By Anja van den Berg
South Africans are slowly returning to the office – or at least to some form of hybrid workplace – and are finding that they have lost their co-working bond with many colleagues.
Over the past year and a half, most organisations have experienced some degree of change and fracturing. The world is now a different place after the challenges of remote work, dramatic uncertainty and colleagues passing away due to Covid-19.
The mass exodus of workers who had enough of cultures that make them feel devalued also threatens the sense of community. Social connections and cultural cohesion have been strained.
On top of all that, most remote work interactions have been only with our immediate colleagues. Research suggests that cross-functional collaboration went down by 25% as interactions within groups increased during the pandemic.
But fragmentation is not a by-product of remote work, says Ron Carucci, author of To Be Honest and Rising to Power. It is the result of a lack of intentional bridgebuilding to link groups and regions.
“Silos were certainly prevalent before the pandemic — hybrid work has simply created new requirements for effectively connecting teams that must work together to achieve shared outcomes,” Carucci explains.

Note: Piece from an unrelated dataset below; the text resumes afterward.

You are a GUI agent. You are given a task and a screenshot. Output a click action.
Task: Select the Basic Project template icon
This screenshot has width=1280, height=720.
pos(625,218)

Let’s look at three proven tactics that help leaders re-establish strong connections across organisational boundaries as they have shifted to hybrid work environments:
Assign task forces
Humans are naturally tribal beings, connecting with and identifying ourselves as one of our immediate group. Those outside the group are the “other”. This type of we-they thinking will intensify if cross-functional connections are not strengthened. To break down unhealthy tribalism, leaders should establish cross-functional teams, or task forces, to take responsibility for various parts of the organisation’s cultural health. Assign a network of teams to champion aspects like training, innovation, community building, etc. Each of these task forces should be composed of members from numerous functions and regions. Enabling people to establish new shared identities that bind them to one another more broadly helps reorientate their brains to form new relationships, seeing colleagues who were once “they” with fresh eyes.
Build a re-onboarding programme
Organisational solidarity means that team members create strong ties to one another while working towards a shared purpose. Relationships across functions are especially challenging to form with solidarity when people have not seen or spoken to one another in a long time. In many companies, a lot has changed during the pandemic. These changes can include a new organisation design, new colleagues, and shifts in people’s roles. Leadership must build a comprehensive re-onboarding plan for everyone in the company.
Build leadership learning cohorts
Carucci says the ultimate determinant of cross-functional health is the quality of leadership over the collaborating task teams. Leaders who model empathy, curiosity, proficiency with conflict, and who have a genuine desire to create widespread shared success build the strongest cross-functional partnerships. But these leadership skills don’t often come naturally. Carucci explains that the fastest way to shape strong, consistent, cross-functional leaders is to immerse them together in cohorts of leadership development. The idea is for small sub-teams, consisting of organisational leaders, to spend time on real projects. By establishing leadership cohort learning communities, leaders will intuitively feel more connected amongst themselves. It will also bind their shared organisational aspirations, which will naturally cascade down to their teams. The circle effect is that teams will now also connect more effectively with their cross-functional peers.